* Reading passage

____

McDaniel pointed out that while India has eight classical dance forms, Kathak which she uses, is the only one from Northern India, the rest are from Southern India.
“It’s known as the straight leg dance because it’s not in that sort of wide turned-out plié we see in the other Southern dance forms,” McDaniel noted, adding, “Like all classical dance from India, Kathak is rooted in story telling. There’s heavy rhythmic footwork, turns, lots of hands and arms and facial expression to tell the story.”
“I appreciate and honor the other classical Indian dance forms, but Punjabi heritage made Kathak a natural fit. It changed my life. It changed my approach to how I think about rhythm, how I talk, how I teach,” she confessed.
MacDaniel grew up studying ballet, tap, jazz, and modern, only coming to Kathak as an adult. After graduating from NYU in dance, she realized her focus had been exclusively white, Euro-centric dance. She decided to confront her heritage and spent six months in India intensively engaged in Kathak trainings.
On her return, McDaniel settled in New York and started a dance company. The move to California came when her bi-coastal romantic relationship evolved into a marriage proposal that required moving to California where her husband was in film.
“My New York friends said are you crazy? You’re starting a company here. Why are you going to LA? There’s no dance in LA,” McDaniel recounted. “But then, my husband said are you going to take that lying down? If anyone can do it, it is you. He knew I could not resist that kind of challenge.” McDaniel chuckled.
The choreographer admits when she first arrived, she thought her friends were right and the move was crazy. But soon, McDaniel found various worlds colliding all at once, and a good way.
She started teaching classes, introducing Bollywood which no one was teaching at the time.
“South Asians were excited because there now were Bollywood classes and non-South Asians at the studios came in wondering what Bollywood was,” McDaniel recalled. “At the same time, I was starting a dance company that I saw as contemporary until I recognized I was again compartmentalizing my ‘Indian-ness’ separate from being American and I realized my work could reflect that multiplicity.”
More than 20 years later, McDaniel’s insight about the strength of that duality continues to fuel Blue13, including this return visit to The Wallis. She is quick to say her New York friends were wrong when they said there was no dance in LA.

____

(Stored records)
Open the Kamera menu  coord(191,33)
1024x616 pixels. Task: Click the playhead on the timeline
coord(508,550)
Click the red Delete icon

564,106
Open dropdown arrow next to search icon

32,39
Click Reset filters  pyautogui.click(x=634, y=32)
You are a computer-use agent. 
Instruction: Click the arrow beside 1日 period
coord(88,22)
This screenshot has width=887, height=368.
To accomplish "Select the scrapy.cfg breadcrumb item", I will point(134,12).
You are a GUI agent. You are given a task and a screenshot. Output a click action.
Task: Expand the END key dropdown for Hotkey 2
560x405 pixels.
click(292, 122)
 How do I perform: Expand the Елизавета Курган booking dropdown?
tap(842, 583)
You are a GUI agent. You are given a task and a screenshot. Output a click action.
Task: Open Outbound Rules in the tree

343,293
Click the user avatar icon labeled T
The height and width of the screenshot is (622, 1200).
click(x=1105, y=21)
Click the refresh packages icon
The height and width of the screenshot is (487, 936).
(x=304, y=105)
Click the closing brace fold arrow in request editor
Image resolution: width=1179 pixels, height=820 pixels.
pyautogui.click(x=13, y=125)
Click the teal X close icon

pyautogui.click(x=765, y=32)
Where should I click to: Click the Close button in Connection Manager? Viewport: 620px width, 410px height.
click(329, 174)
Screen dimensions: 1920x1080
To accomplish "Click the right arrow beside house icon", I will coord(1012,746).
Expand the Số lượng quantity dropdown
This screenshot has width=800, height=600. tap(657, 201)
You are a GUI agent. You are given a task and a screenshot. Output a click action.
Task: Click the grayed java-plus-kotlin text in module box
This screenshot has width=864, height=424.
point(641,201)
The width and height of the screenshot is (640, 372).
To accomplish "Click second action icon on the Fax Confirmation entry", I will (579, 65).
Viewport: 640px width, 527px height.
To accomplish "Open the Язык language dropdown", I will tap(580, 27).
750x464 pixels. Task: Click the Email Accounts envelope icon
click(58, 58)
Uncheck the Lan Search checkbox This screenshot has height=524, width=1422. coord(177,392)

____

* Required action 1
Answer these questions from the text on McDaniel and Kathak, one line each:
(a) How many classical dance forms does India have?
(b) Which dance styles did McDaniel study while growing up?
(c) How long did she spend training in Kathak in India?
* Required action 2
Write out the part of the text on McDaniel and Kathak from "MacDaniel grew up" up to and including "was in film.".

* Exercise response 1
(a) Eight
(b) Ballet, tap, jazz, and modern
(c) Six months

* Exercise response 2
MacDaniel grew up studying ballet, tap, jazz, and modern, only coming to Kathak as an adult. After graduating from NYU in dance, she realized her focus had been exclusively white, Euro-centric dance. She decided to confront her heritage and spent six months in India intensively engaged in Kathak trainings.
On her return, McDaniel settled in New York and started a dance company. The move to California came when her bi-coastal romantic relationship evolved into a marriage proposal that required moving to California where her husband was in film.